We believe that God is Trinity: Father, Son and Spirit. Three persons, one deity. With that in mind, what does it mean to be created in that image? That is the question that Smail tackles in this stimulating book.
Here’s Smail’s argument in a nutshell:
To be authentically human is to reflect in our relationships with one another the initiating love of God the Father, the responsive love of God the Son, and the creative love of God the Spirit, in interpenetration the one with the other. (240)
The persons of the Trinity, while all one deity, have various roles. The Father initiates love, and the Son responds to that love with free obedience. We image those roles when we, like the Father, take the initiative to love each other. We image those roles when we, like the Son, choose to respond in obedient love.
While Smail makes a good case for Father and Son, his role for the Spirit felt forced. To the Spirit he assigns divine creativity which we, in turn, mirror.

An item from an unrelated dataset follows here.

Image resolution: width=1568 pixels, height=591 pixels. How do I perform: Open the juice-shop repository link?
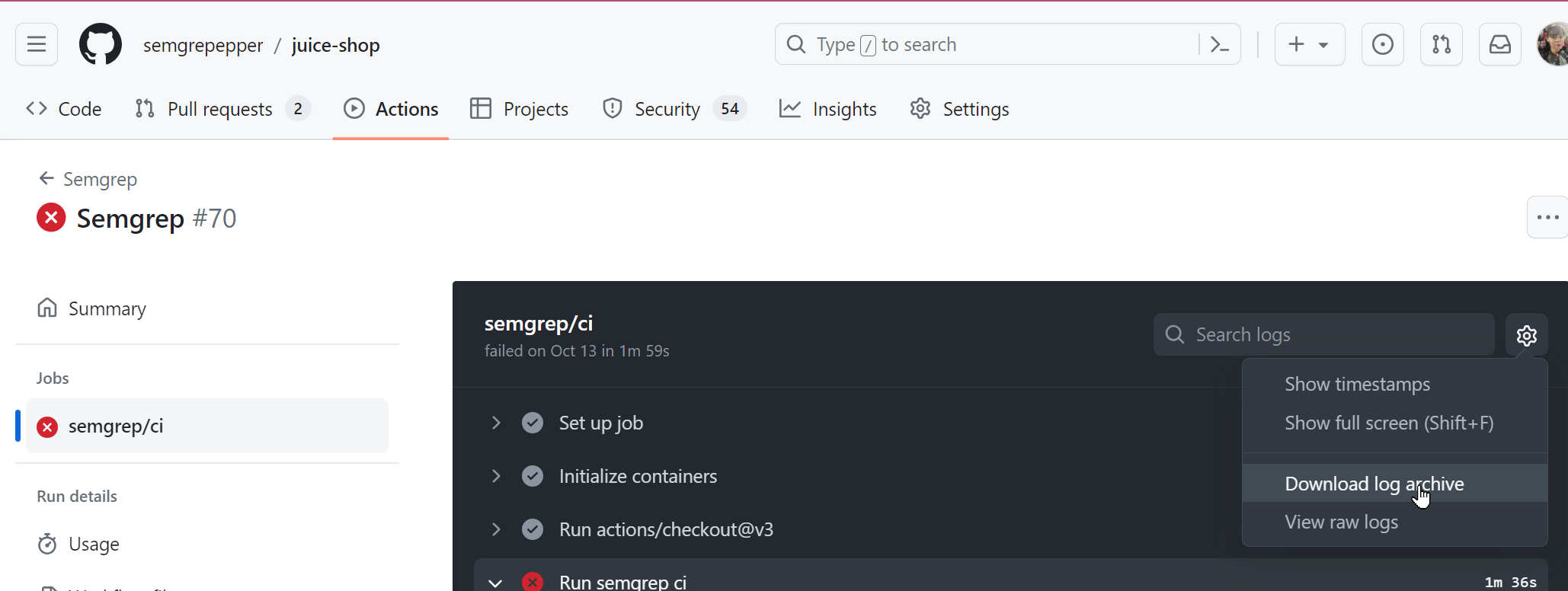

Smail, like any good theologian, is well versed in the debates of past theologians. He takes time to carefully set his understanding of Trinity in the Eastern tradition. Augustine doesn’t cut it—he relies on the Eastern idea of perichoresis (that Father, Son, and Spirit live in interpenetration with each other) to ground his thoughts on imago dei.
This wonderfully insightful book had me pausing on almost every page to come to grips with the ramifications of his argument. He presents a thoroughly biblical understanding of just want it means for us to reflect the image of the Trinity.
Smail, Tom. Like Father, Like Son: The Trinity Imaged in Our Humanity. Eerdmans, 2005.